The Commission proposed and then adopted this scheme at the urging of motion picture studios, who threatened to withhold content from DTV unless they were given copy protection. (2) But a flag on a signal transmitted in the clear can serve at most as an advisory notification, like the "please do not forward" footer some people include in email that they send unencrypted. (3) Since mere notification could be bypassed, the Commission further determined to bake flag recognition into robust DTV hardware.

The Broadcast Flag Order, issued in late 2003, mandates that every device capable of demodulating or receiving the DTV signal watch for the flag and impose its limitations. These devices must permit the signal to pass only through "approved" outputs (analog, remodulated, low-resolution digital, or an "approved output content protection technology") and only to "approved digital recording technology." (4) All such devices must be robust against user modifications that might give access to the original digital signal. (5) After July 1, 2005, it is unlawful to manufacture or import a noncompliant demodulator for sale in interstate commerce. (6)

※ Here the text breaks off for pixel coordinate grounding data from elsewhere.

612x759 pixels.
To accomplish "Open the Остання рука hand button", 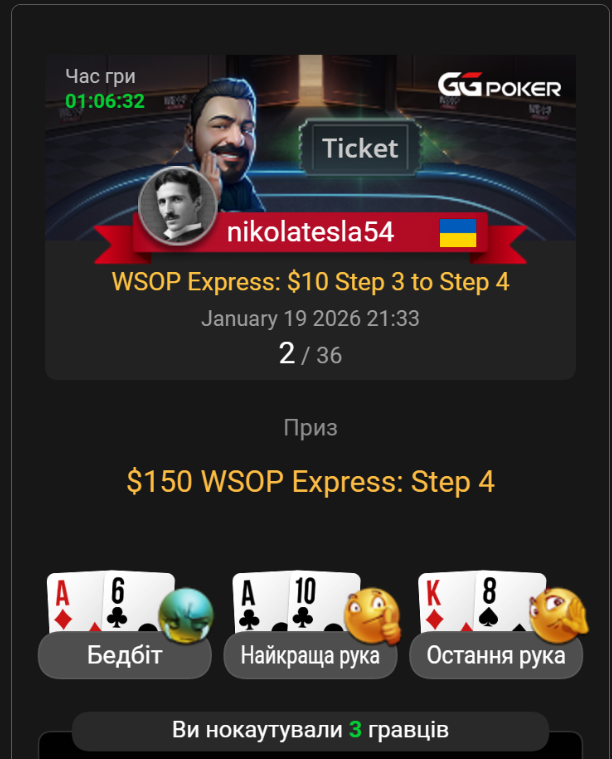I will point(496,655).
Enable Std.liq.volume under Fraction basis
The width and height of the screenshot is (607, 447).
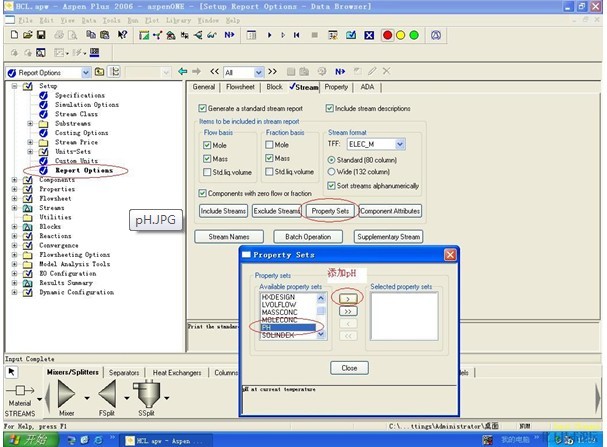(x=270, y=171)
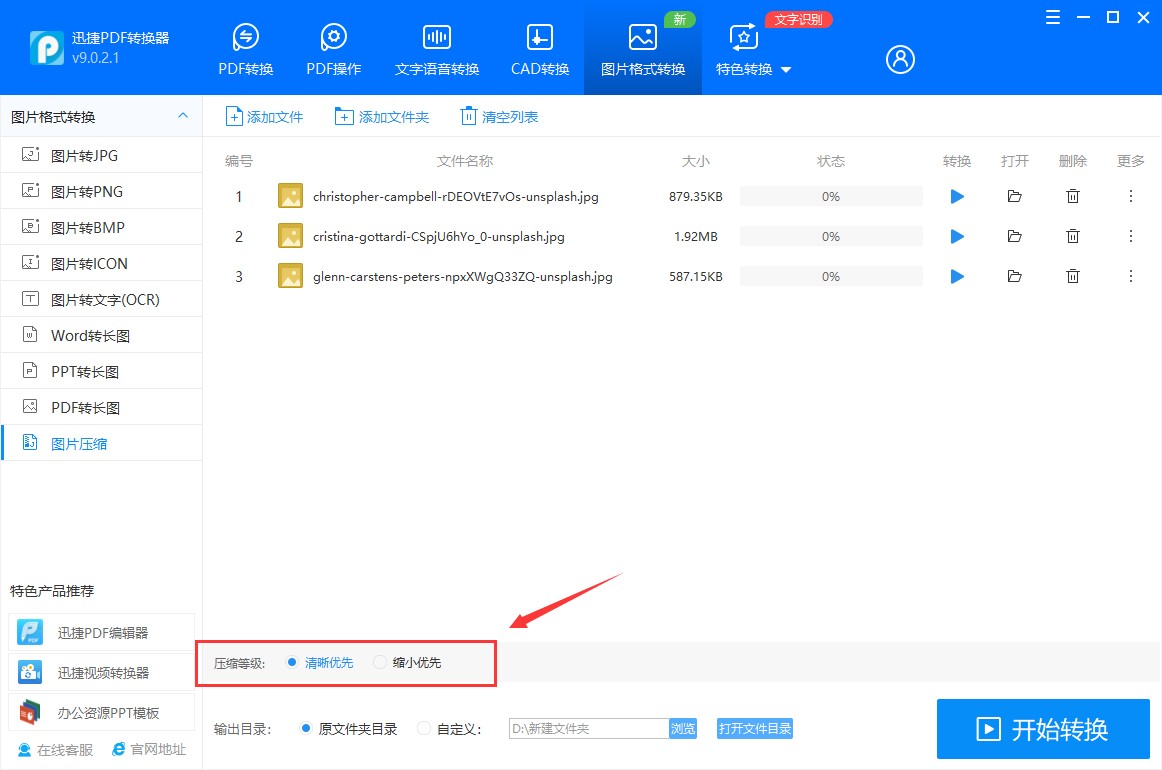Viewport: 1162px width, 770px height.
Task: Click the progress bar of the first file
Action: [x=830, y=196]
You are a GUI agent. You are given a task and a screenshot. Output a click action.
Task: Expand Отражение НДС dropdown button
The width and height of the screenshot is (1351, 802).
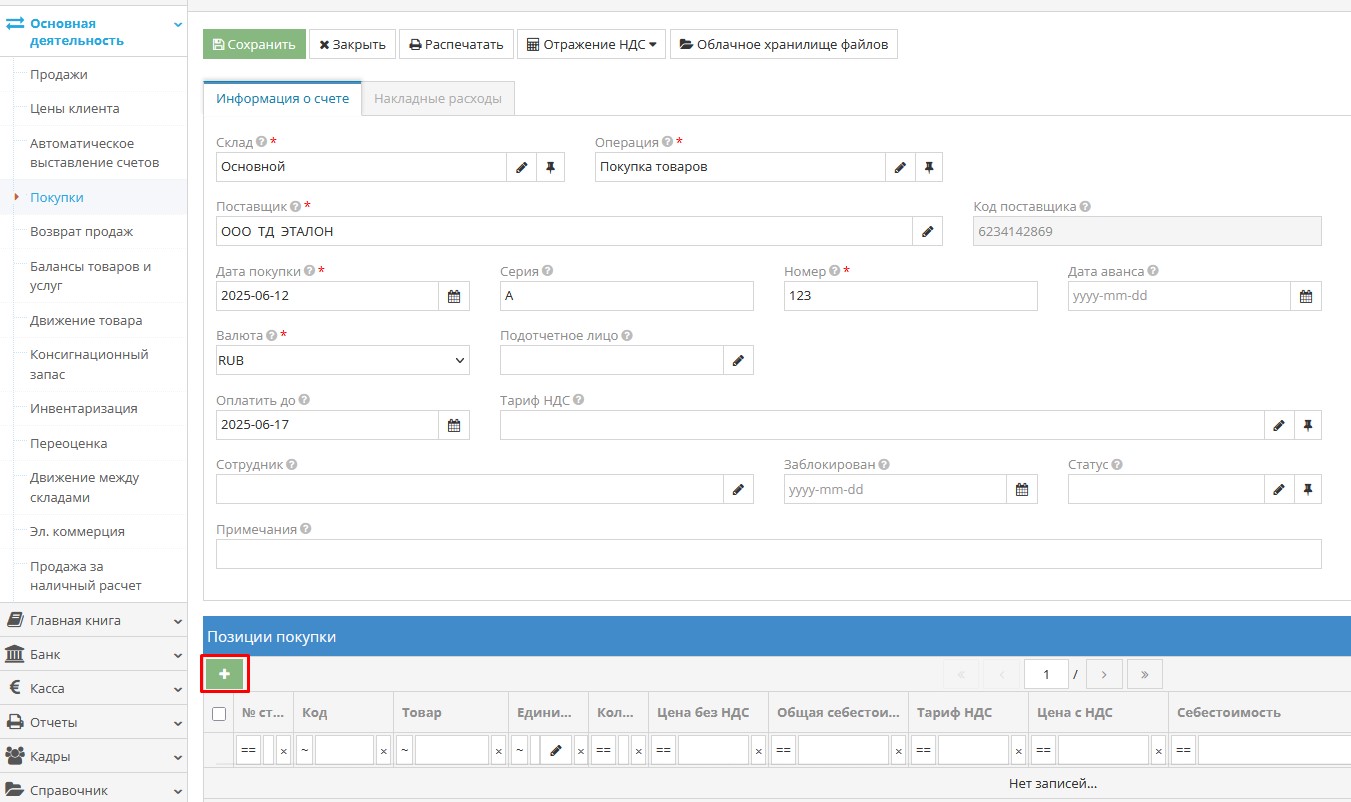click(591, 44)
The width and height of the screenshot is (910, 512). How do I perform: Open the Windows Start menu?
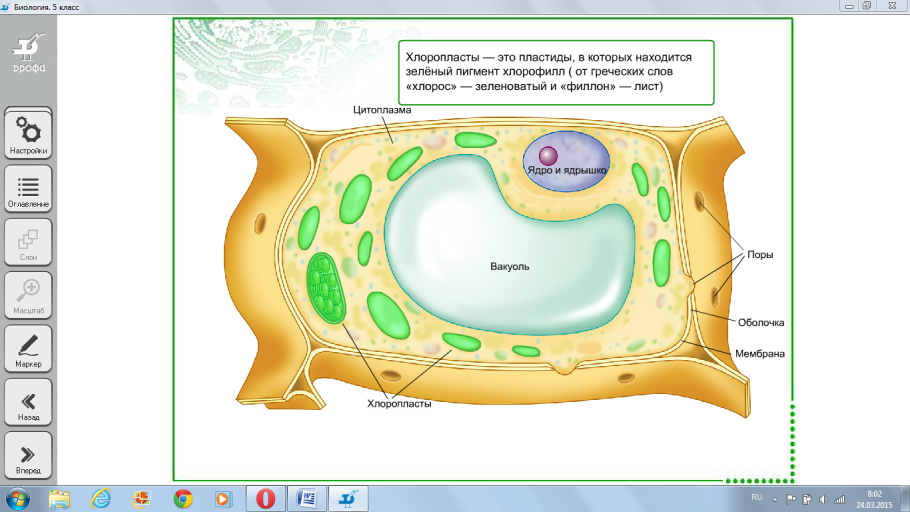click(17, 498)
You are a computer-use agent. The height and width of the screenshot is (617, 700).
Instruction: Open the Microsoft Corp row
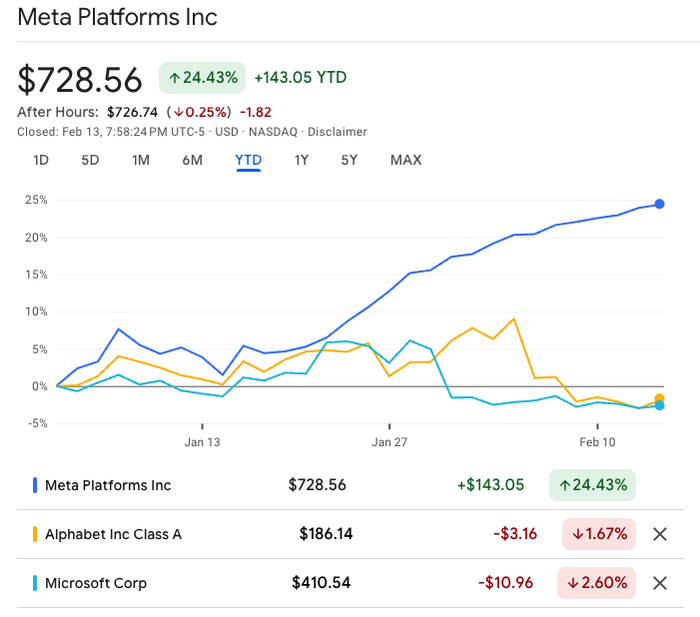click(96, 583)

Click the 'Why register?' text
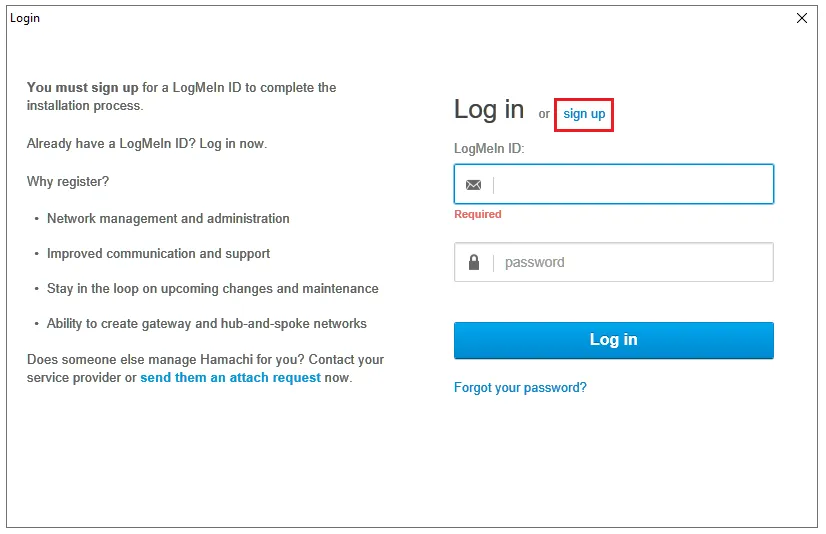coord(68,182)
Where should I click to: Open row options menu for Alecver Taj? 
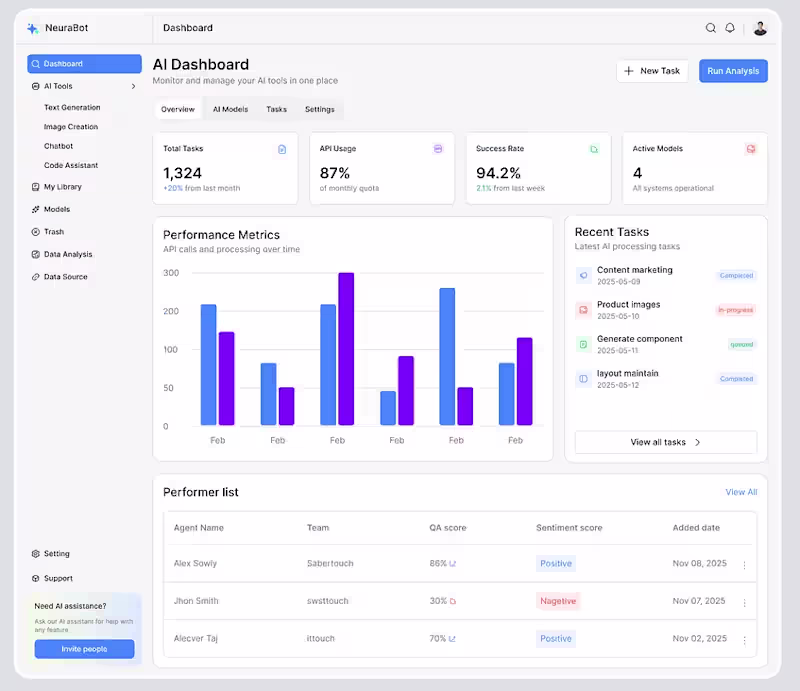pos(744,640)
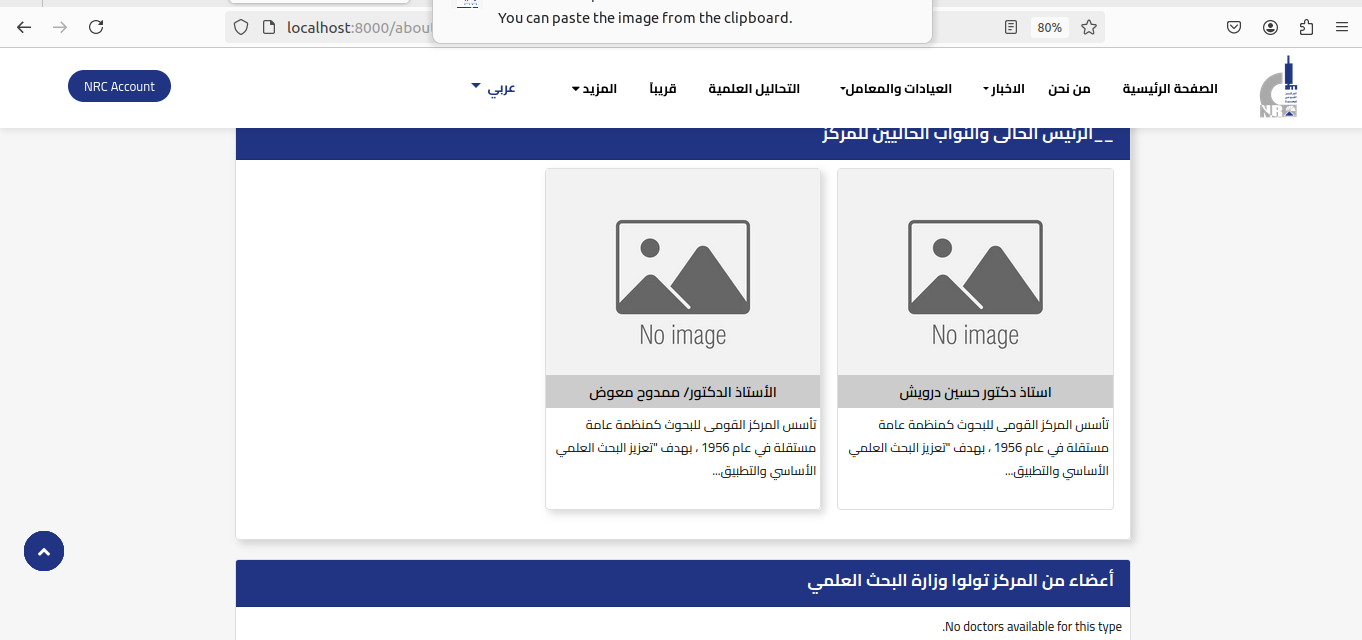This screenshot has width=1362, height=640.
Task: Toggle reader view icon in address bar
Action: [x=1011, y=28]
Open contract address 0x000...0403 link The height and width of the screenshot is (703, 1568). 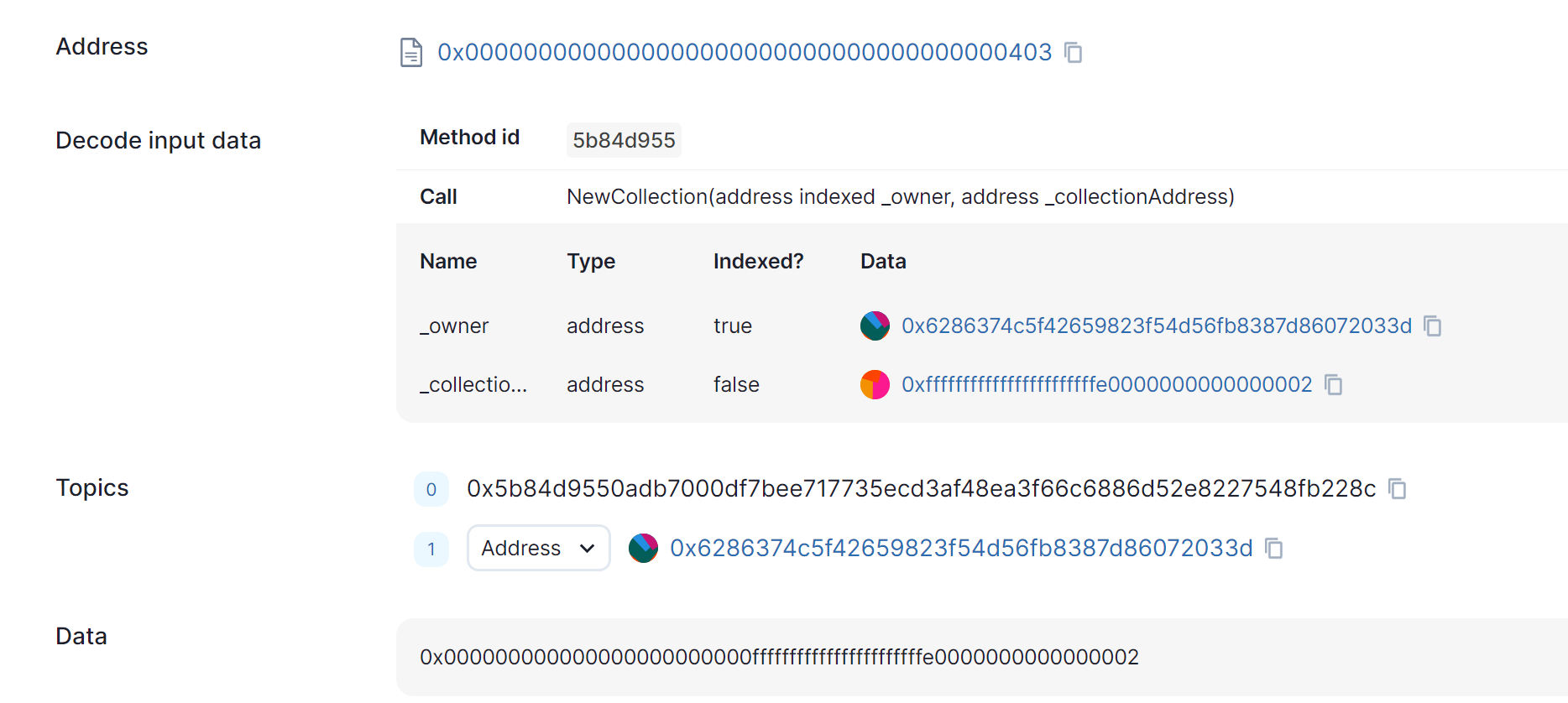[x=744, y=53]
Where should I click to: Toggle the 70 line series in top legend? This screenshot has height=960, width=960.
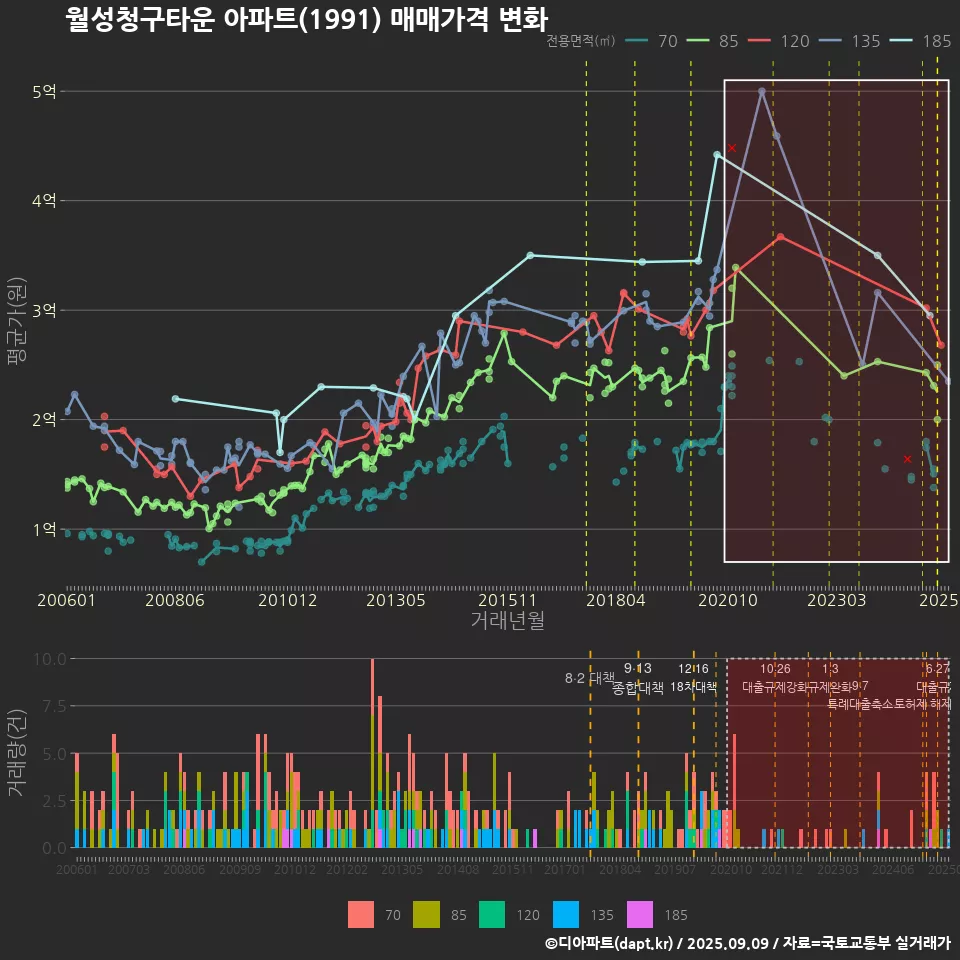(652, 41)
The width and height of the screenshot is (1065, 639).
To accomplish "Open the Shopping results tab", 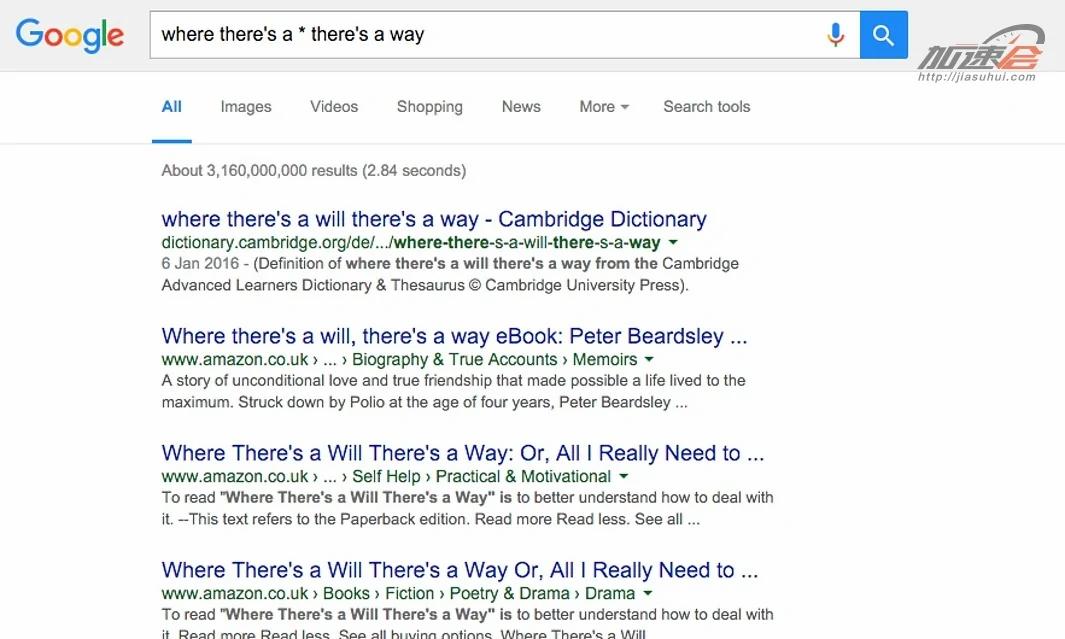I will 429,107.
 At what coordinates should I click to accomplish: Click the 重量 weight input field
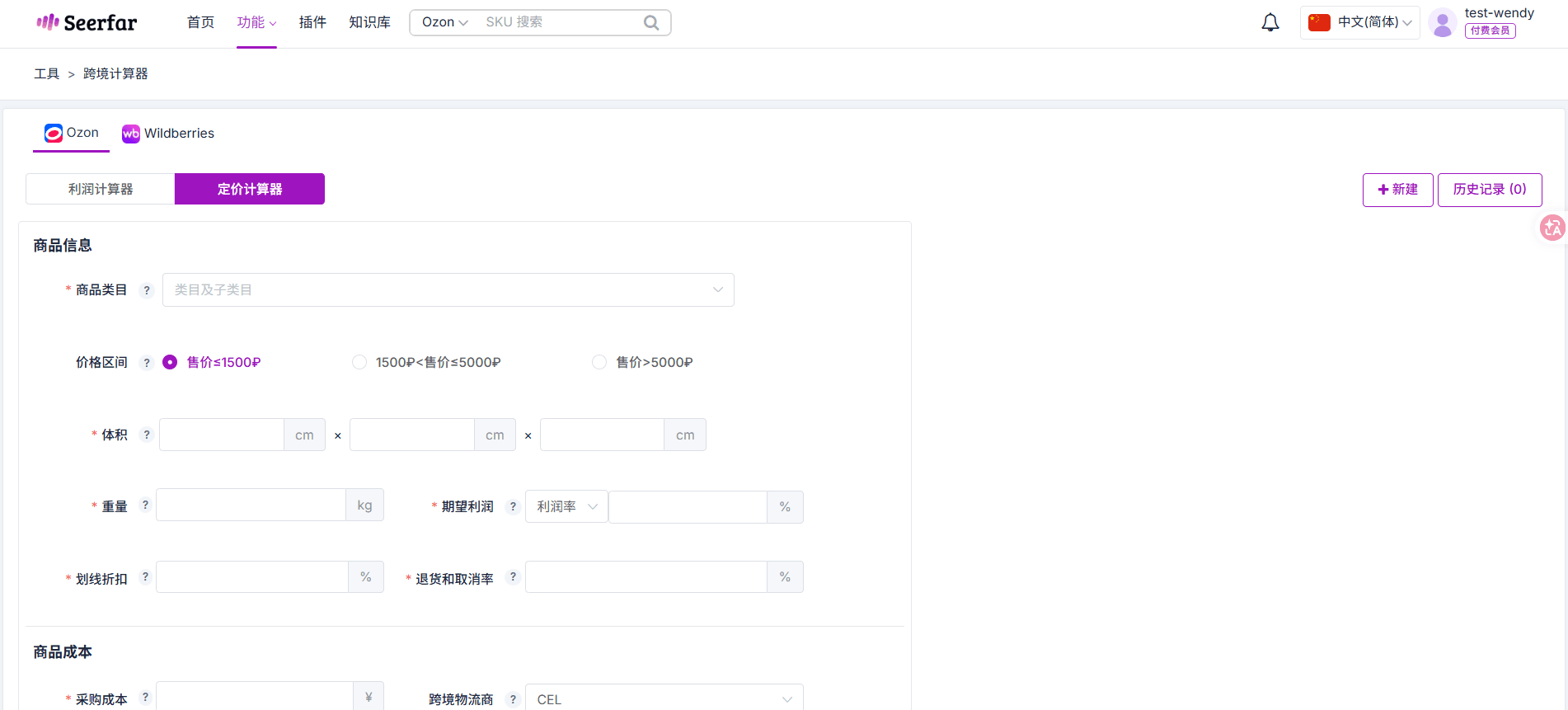pos(251,505)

Thus, the Commission's regulation is not ultimately about communications, but about the devices that receive them:

We conclude that in order for a flag-based content protection system to be effective, demodulators integrated within, or produced for use in, DTV reception devices ("Demodulator Products") must recognize and give effect to the ATSC flag pursuant to the compliance and robustness rules.... This necessarily includes PC and IT products that are used for off-air DTV reception. (7) The Broadcast Flag Order aims at a copyright problem, studios' fear of indiscriminate redistribution of their copyrighted content, but it is...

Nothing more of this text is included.